● **Selected text**:
##########

# Helix DSP Pro vs Helix DSP



## Arete (Oct 6, 2013)

What are the differences between the two?

I only need 8 channels so part of me thinks the regular would be fine BUT once I learn more about tuning the Pro may have something that I will want. What do you see as the main advantages of the Pro? Thanks


EDIT - 

I went to the website prior to posting this question. The thing is I've never owned a DSP and I don't know what features may or may not be really useful in a real world application. I'm sure some of it may depend on WHO is using it. As with many other types of products some specs are touted that really don't mean anything. It's just marketing. My thinking on it is someone that has used both units or knows what a lot of those specs mean would likely be able to do a much better job comparing the two then I would. Like "yeah feature X on the Pro made my life so much easier than feature Y on the regular version" OR "feature X is a little better than feature Y but you can't tell much of a difference when listening to music." If the latter is the case more often than not then I'd just get the regular version and save the $$$ For a couple other items I want for my stereo.


----------



## Arete (Oct 6, 2013)

bump


----------



## BlackHHR (May 12, 2013)

DSP Resolution 56 Bit


DSP PRO Resolution 64 Bit 

Processor Products HELIX, Audiotec Fischer GmbH | Innovative Car Audio


----------



## seafish (Aug 1, 2012)

Can someone please also clarify if the tuning SOFTWARE is the same between the DSP pro and other Helix dsp products??

##########

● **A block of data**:
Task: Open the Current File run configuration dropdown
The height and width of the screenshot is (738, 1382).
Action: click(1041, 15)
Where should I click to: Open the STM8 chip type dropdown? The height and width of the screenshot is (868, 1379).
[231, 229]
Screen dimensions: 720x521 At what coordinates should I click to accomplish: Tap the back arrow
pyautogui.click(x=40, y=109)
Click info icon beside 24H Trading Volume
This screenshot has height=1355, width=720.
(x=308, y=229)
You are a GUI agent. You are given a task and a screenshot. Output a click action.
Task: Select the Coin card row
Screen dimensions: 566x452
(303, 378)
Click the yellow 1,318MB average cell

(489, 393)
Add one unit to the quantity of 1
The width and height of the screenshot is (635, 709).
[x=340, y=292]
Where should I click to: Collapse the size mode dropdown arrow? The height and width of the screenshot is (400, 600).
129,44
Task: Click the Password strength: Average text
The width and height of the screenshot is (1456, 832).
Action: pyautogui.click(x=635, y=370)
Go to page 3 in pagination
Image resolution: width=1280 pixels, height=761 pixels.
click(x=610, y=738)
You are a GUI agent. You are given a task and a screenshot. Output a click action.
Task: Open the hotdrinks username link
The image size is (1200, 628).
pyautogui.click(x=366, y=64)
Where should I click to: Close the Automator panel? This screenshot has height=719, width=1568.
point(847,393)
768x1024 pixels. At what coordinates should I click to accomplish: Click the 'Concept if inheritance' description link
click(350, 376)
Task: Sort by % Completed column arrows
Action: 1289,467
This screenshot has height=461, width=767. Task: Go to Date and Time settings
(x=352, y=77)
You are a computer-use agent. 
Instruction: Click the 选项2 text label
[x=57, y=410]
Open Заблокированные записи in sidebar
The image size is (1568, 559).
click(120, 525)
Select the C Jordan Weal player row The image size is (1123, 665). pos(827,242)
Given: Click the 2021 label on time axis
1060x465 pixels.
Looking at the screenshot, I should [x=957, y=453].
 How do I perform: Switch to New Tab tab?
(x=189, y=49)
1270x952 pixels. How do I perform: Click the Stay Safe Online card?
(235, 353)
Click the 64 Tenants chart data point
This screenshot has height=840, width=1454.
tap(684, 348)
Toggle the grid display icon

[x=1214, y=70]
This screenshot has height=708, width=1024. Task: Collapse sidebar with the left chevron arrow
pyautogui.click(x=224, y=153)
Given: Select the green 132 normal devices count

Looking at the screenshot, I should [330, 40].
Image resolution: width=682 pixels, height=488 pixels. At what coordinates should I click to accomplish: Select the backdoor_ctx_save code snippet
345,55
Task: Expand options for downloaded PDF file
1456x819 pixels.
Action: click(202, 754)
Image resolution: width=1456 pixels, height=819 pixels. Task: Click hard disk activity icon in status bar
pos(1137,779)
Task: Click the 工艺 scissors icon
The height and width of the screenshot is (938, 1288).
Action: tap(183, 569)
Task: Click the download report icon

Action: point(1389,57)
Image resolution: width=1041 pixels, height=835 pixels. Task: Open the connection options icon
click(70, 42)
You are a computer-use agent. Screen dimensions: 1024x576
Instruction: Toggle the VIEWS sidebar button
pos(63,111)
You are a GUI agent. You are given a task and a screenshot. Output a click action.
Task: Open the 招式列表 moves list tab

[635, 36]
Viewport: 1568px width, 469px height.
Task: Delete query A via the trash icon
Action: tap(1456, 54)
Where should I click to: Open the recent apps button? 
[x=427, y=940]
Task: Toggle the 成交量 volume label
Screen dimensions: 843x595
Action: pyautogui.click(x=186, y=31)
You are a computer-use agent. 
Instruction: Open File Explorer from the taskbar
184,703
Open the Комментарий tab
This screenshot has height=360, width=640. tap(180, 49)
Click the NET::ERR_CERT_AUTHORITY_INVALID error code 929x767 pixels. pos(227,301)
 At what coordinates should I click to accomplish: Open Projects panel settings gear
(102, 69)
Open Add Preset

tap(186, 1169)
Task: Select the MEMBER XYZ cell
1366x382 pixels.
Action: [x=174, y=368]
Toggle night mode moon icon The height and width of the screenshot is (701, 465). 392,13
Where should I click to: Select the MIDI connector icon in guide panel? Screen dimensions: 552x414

##########

● **Written instruction 1**:
In the Helix DSP thread, what resolution is given for the DSP PRO?
● **Written instruction 2**:
Which usernames appear as post authors in the Helix DSP thread? List each one once.

● **Worked answer 1**:
64 Bit

● **Worked answer 2**:
Arete, BlackHHR, seafish